In 2000, Bahri said, he had a falling-out with other al-Qaeda members and decided to visit Yemen with his Yemeni wife. Two months later, al-Qaeda militants bombed the USS Cole in the southern city of Aden, killing 17 American sailors. Bahri said he was not involved in the attack.

But he said he was on a Yemeni security list of al-Qaeda operatives, so he went into hiding. When he tried to flee to Afghanistan, Yemeni intelligence agents captured him at the airport.

Bahri said he was imprisoned without charges. Seven months later, after the Sept. 11, 2001, attacks, FBI agents arrived to interrogate him. In testimony before the U.S. Senate in May, former FBI agent Ali Soufan said interrogators obtained from Bahri "a treasure trove of highly significant actionable intelligence," including extensive information on bin Laden's terrorism network, its structure and its leadership. Bahri, he added, also provided "explicit details" of the Sept. 11 plot.

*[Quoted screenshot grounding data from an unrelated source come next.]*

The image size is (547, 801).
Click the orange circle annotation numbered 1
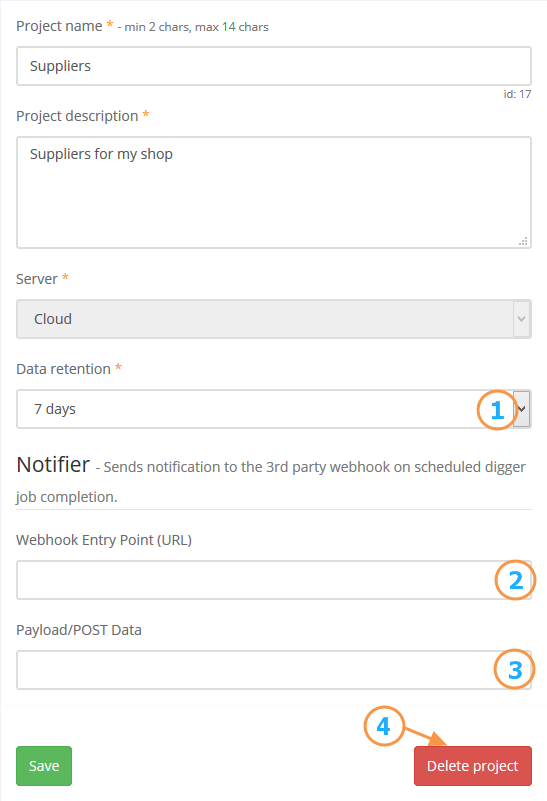497,410
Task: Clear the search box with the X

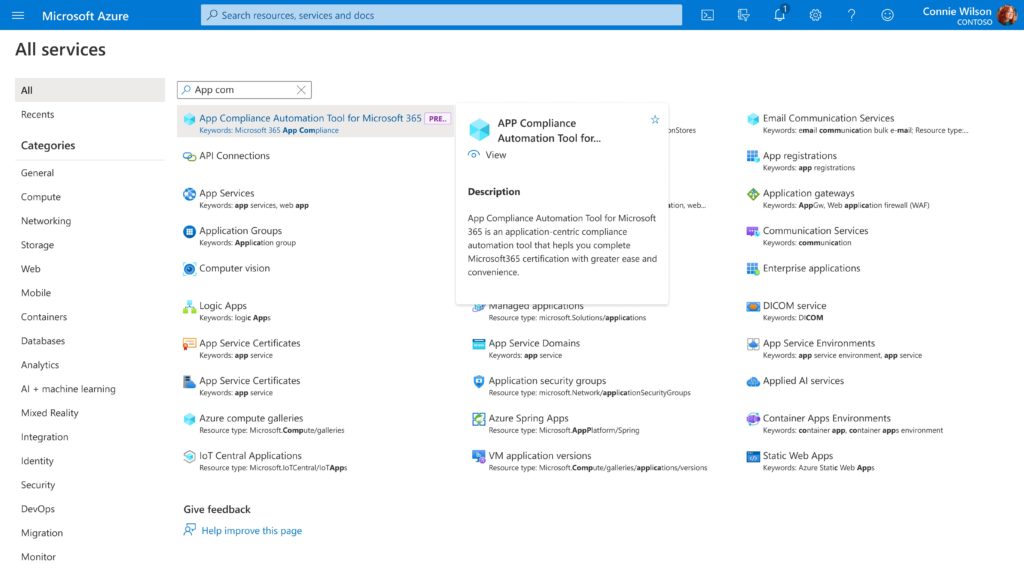Action: pyautogui.click(x=300, y=89)
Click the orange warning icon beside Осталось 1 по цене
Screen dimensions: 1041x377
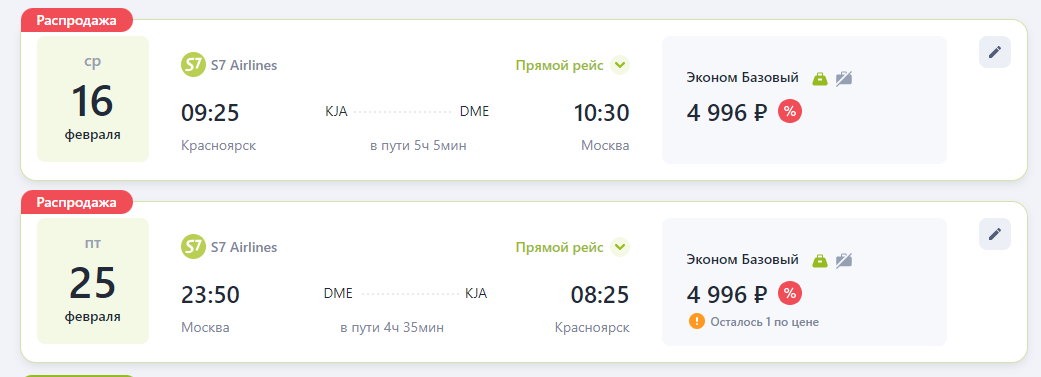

Bahri said that although he fed the FBI lies, he believes his former al-Qaeda comrades view him as a traitor.

After his prison term, including 13 months in solitary confinement, Bahri entered a prison rehabilitation program. Run by a prominent judge, Hamoud al-Hitar, it focused on using theological "arguing" as a tool of reform. It is now widely considered a failure. Bahri, along with two al-Qaeda militants convicted by the United States in the Cole bombings, were released after three sessions of "dialogue" over four months.

"Hitar said he changed our minds," Bahri said. "But he did not."

A latent danger

 

After Bahri's release, employers were reluctant to hire him. He has had eight jobs in the past six years and earns a meager income. He said he once considered returning to Afghanistan but found it too risky. He was under surveillance by Yemeni intelligence and had to report to its officials every month.

Those who know Bahri say he has given up militancy. Iryani, the political analyst, said Bahri has talked young Yemenis out of going to fight in Iraq.

Iryani said former militants like Bahri need more support from the government. Without it, he said, "if they find the country to be under attack from outside, they will find a legitimate reason to go back to jihad."

Staff researcher Julie Tate in Washington contributed to this report.